In a world where injustice so often triumphs and progress proves so frustratingly elusive, there is the United Nations. I know, you’re thinking the UN is just another pantomime designed to fool the gullible. You’re ready to give up on it as you watch much of the world engulfed by the flames of war.
But I’ve seen the UN at work, and it manages to make life better for millions of oppressed people, despite the obstacles it has to face. I saw UN doctors treating yaws in Haitii more than half a century ago, for example, and I believe yaws is now vanquished.

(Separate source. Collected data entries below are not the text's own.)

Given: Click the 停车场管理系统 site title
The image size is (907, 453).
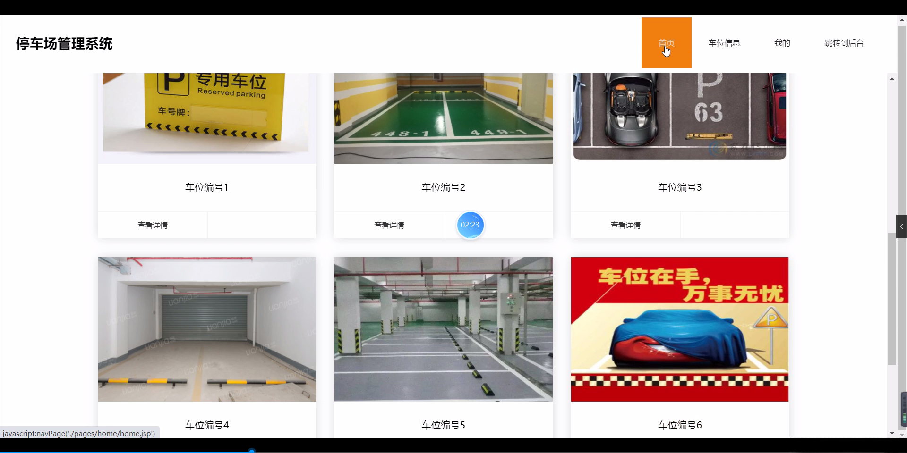Looking at the screenshot, I should [64, 43].
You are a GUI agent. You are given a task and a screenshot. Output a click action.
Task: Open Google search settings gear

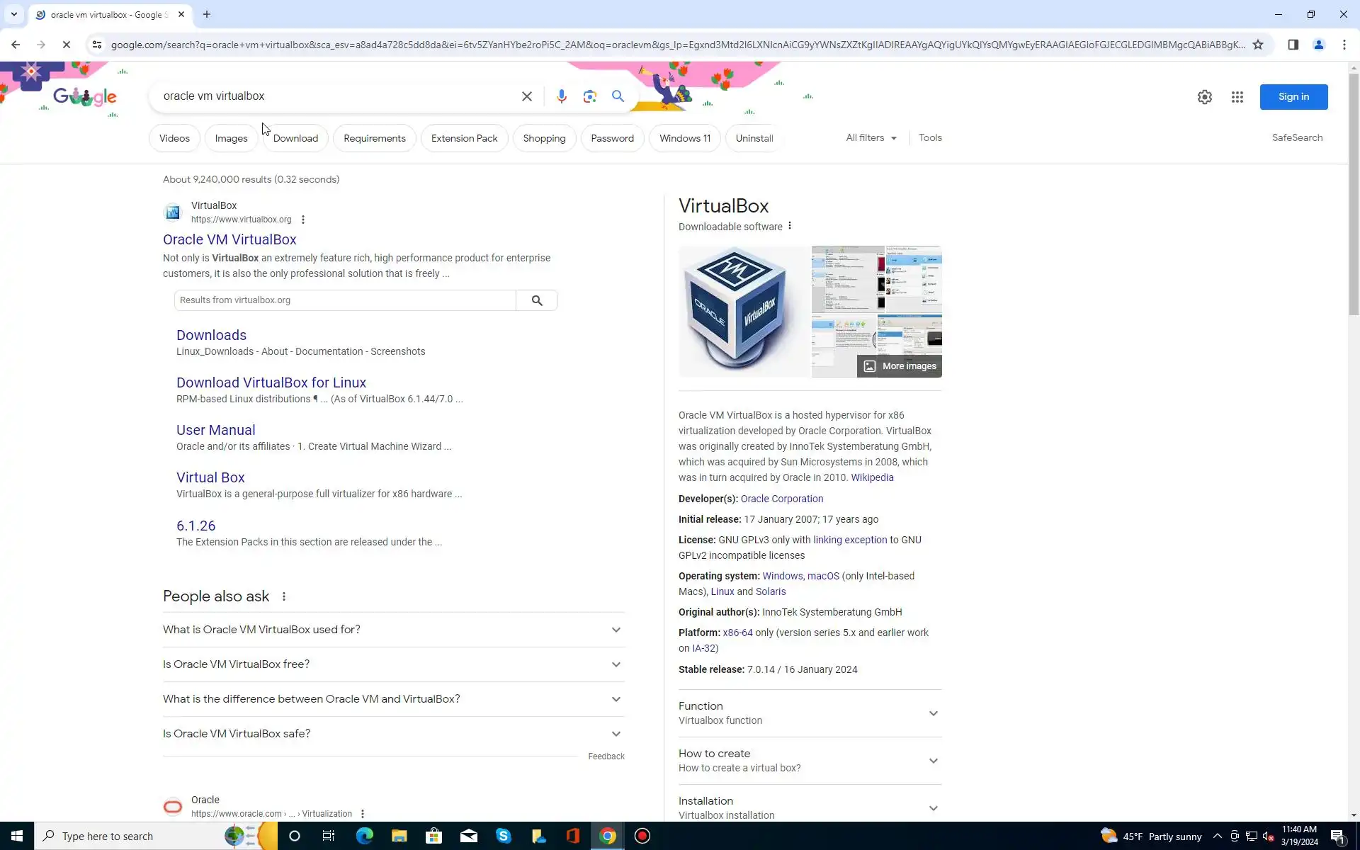[x=1204, y=97]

And the work goes on, as old plagues like malaria and polio are beaten back and new plagues like AIDS are confronted.
The UN is hobbled by its structure, of course, and starved for funds. It is, after all, the sum of its parts, and the countries comprising it have selfish and greedy agendas.
Still, the organization’s continued existence sends us a message of hope.

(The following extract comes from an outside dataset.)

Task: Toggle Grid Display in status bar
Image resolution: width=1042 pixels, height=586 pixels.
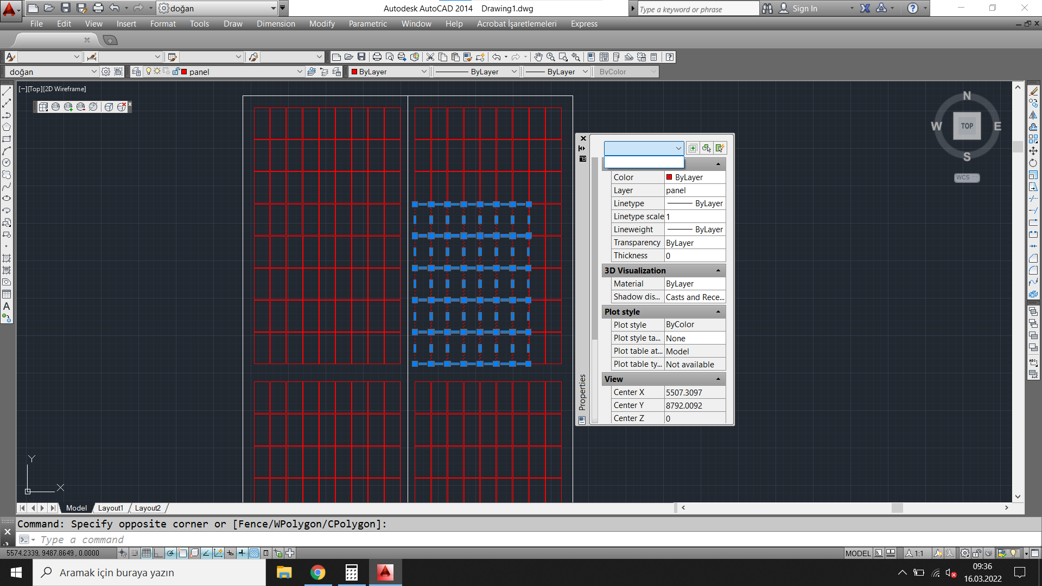Action: coord(147,553)
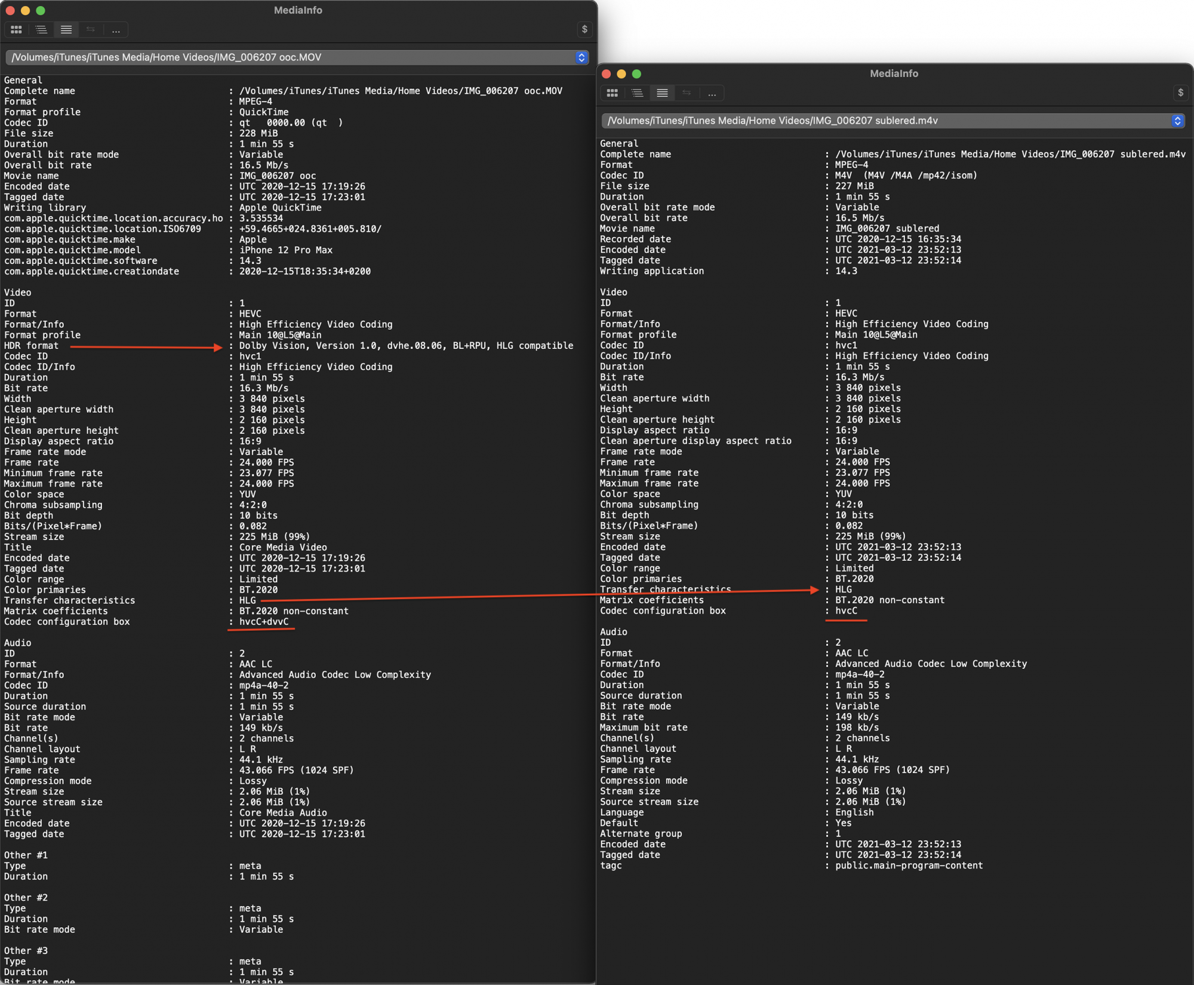
Task: Select tree view icon in right window
Action: click(x=637, y=93)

Today, I received an email from the United Nations Foundation, telling of encouraging progress in reducing poverty and saving lives throughout the world. The UN’s annual report on its Millennium Development Goals, established by world leaders in the year 2000, reveals that:
- The number of children who die before the age of 5 has been reduced by nearly 50 percent
- Malaria fighters have saved more than 3 million lives, mostly of children under 5
- Extreme poverty has been reduced by half
- More than 2 billion people have gained access to clean drinking water
- Great strides have been made in providing educational parity for boys and girls in most of the world.
Of course, we don’t often read or hear about this kind of progress. What we get are the UN’s frustrating failures. Hard, grinding work is not news. War is news. Steamy rhetoric and senseless saber rattling are news.

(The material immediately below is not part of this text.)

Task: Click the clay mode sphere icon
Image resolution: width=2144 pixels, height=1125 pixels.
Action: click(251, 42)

There are even absurd conspiracy theories surfacing in the right-wing media – nonsense about a One World Government, underground prisons and black UN helicopters threatening to invade America.
It seems the UN has become a handy target on which to vent our frustrations.
It’s so tempting to curse the darkness (as John F. Kennedy reminded us) when we could help to alleviate it by lighting a candle. Getting involved with the UN’s good works is one way to light that candle.